Les Canadiens le soulignent constamment, le Canada produit un des pétroles les plus propres et les plus éthiques au monde. Le gouvernement libéral a adopté les projets de loi C-48 et C-69, qui ont empêché le pétrole canadien d'être acheminé vers les marchés. La demande à laquelle le Canada ne peut répondre est couverte par d'autres pays où les normes environnementales ne sont pas aussi contraignantes et où, dans bien des cas, le bilan en matière de droits de la personne laisse plus qu'à désirer. Le cas du projet de loi anti-pipelines, le projet de loi C-69, a forcé le recours à d'autres moyens pour transporter le pétrole — notamment le transport ferroviaire — qui peuvent causer beaucoup plus de pollution. Ces deux projets de loi qui nuisent à l'emploi et à l'environnement ont été adoptés à cause d'une compréhension superficielle de la question et d'une intolérance malavisée pour la production de pétrole au pays. En matière de politiques, il faut choisir entre faire ce qui est bien et se sentir bien. Les conservateurs appuieront toujours les mesures législatives qui permettent de faire ce qui est bien, même si elles ne donnent pas l'occasion de lancer des phrases-chocs ou de faire des autoportraits.
En ce qui concerne le projet de loi sur le moratoire relatif aux pétroliers, le projet de loi C-48, le gouvernement prétend que ce moratoire est nécessaire pour protéger l'environnement. Si le gouvernement souhaite réellement protéger l'environnement contre l'infime possibilité d'un déversement de pétrole, n'aurait-il pas dû mettre en place un moratoire dans le fleuve Saint-Laurent ou sur la côte Est? Après tout, les bélugas qui vivent dans ce secteur figurent sur la liste des espèces en péril. Pourtant, le gouvernement n'a instauré aucun autre moratoire. Pourquoi?
Voir le profil de Arnold Viersen
PCC (AB)
Monsieur le Président, j'aimerais féliciter mon collègue de l'excellent discours qu'il vient de prononcer et lui souhaiter la bienvenue à la Chambre des communes.

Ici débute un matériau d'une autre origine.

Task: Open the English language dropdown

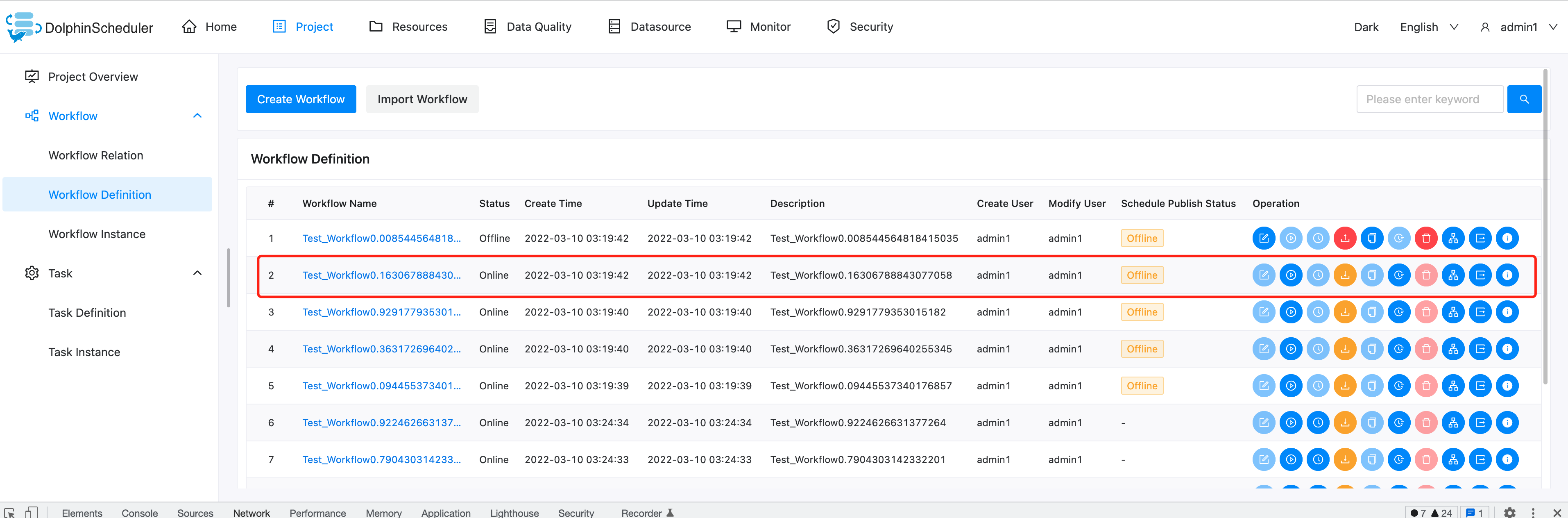Action: [x=1428, y=27]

Mon collègue de Scarborough—Guildwood a parlé de l'Allocation canadienne pour enfants un peu plus tôt aujourd'hui. Auparavant, c'était la prestation universelle pour enfants, une idée des conservateurs. À mon avis, c'était une excellente idée de verser l'argent destiné à la garde des enfants directement aux parents plutôt que de faire intervenir la grosse machine bureaucratique de l'État.
Mon collègue a-t-il des suggestions sur ce qui peut être fait pour réduire la bureaucratie gouvernementale et donner aux Canadiens les outils nécessaires pour se débrouiller dans leur milieu?